> **The data**:
****************************************
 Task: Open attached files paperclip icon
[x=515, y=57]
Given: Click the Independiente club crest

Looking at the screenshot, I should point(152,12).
****************************************
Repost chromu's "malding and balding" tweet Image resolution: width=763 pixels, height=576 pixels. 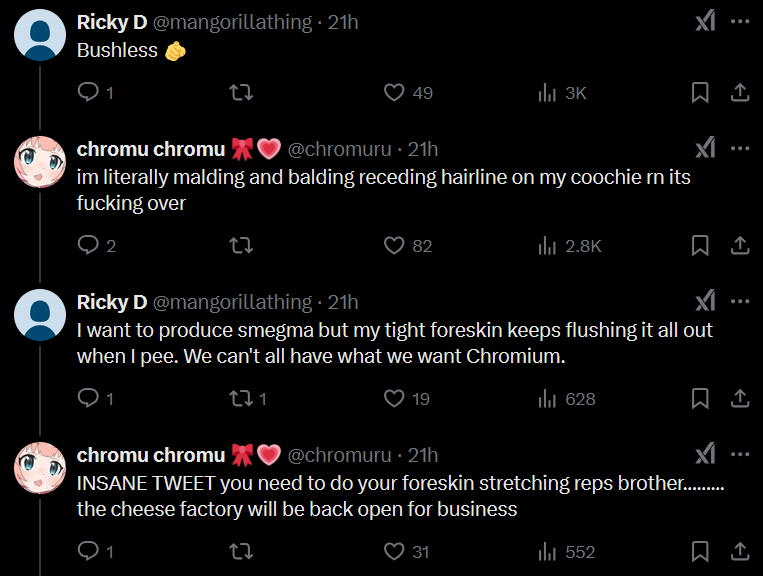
****************************************
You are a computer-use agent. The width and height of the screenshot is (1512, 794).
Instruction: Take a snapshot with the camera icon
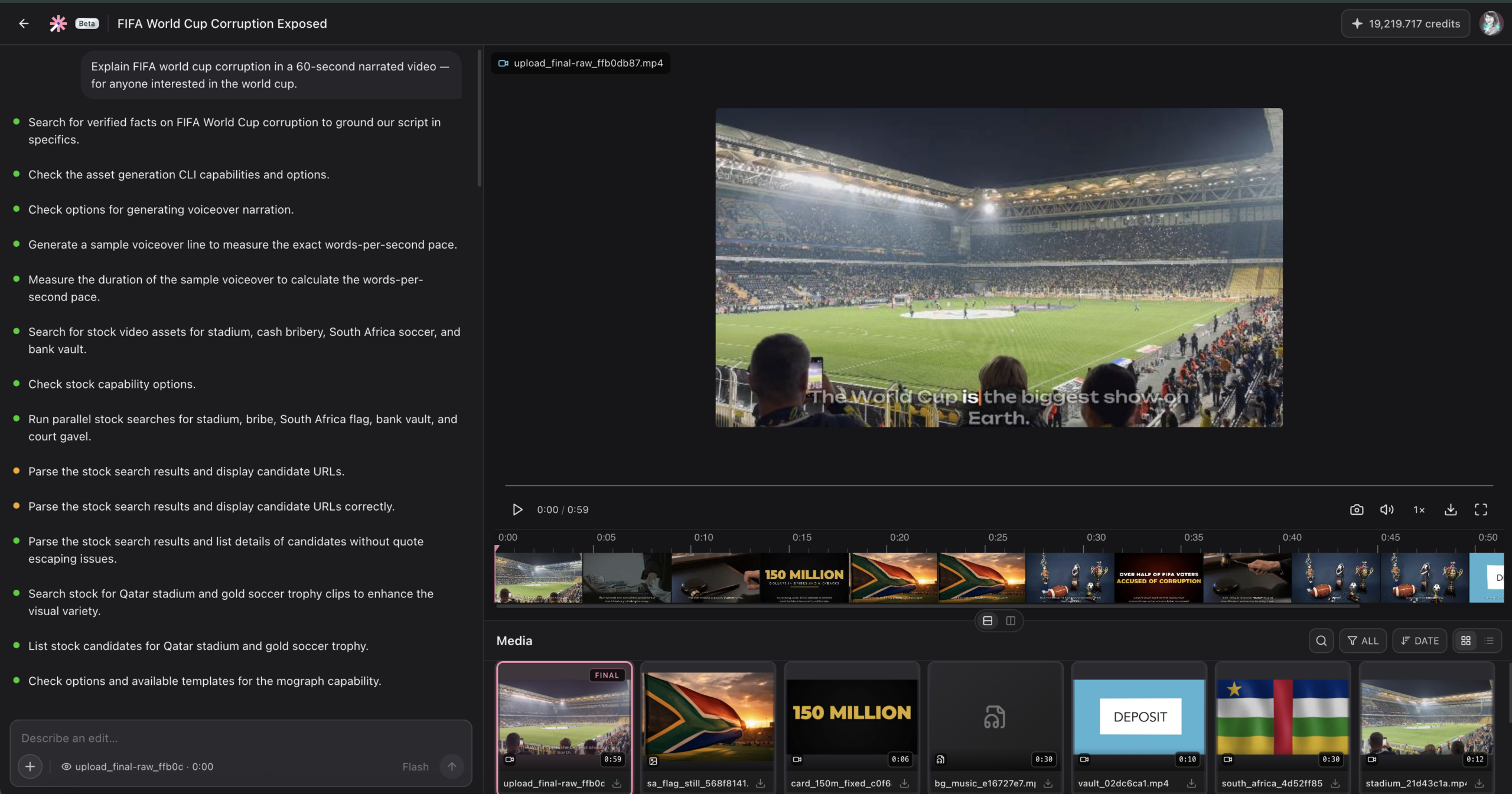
****************************************
> **What is needed**: Reproduce word for word the material above, beginning with the line that contains "You are a computer-use" and ending with the line that contains "Instruction: Take a".

> **Finished task**:
You are a computer-use agent. The width and height of the screenshot is (1512, 794).
Instruction: Take a snapshot with the camera icon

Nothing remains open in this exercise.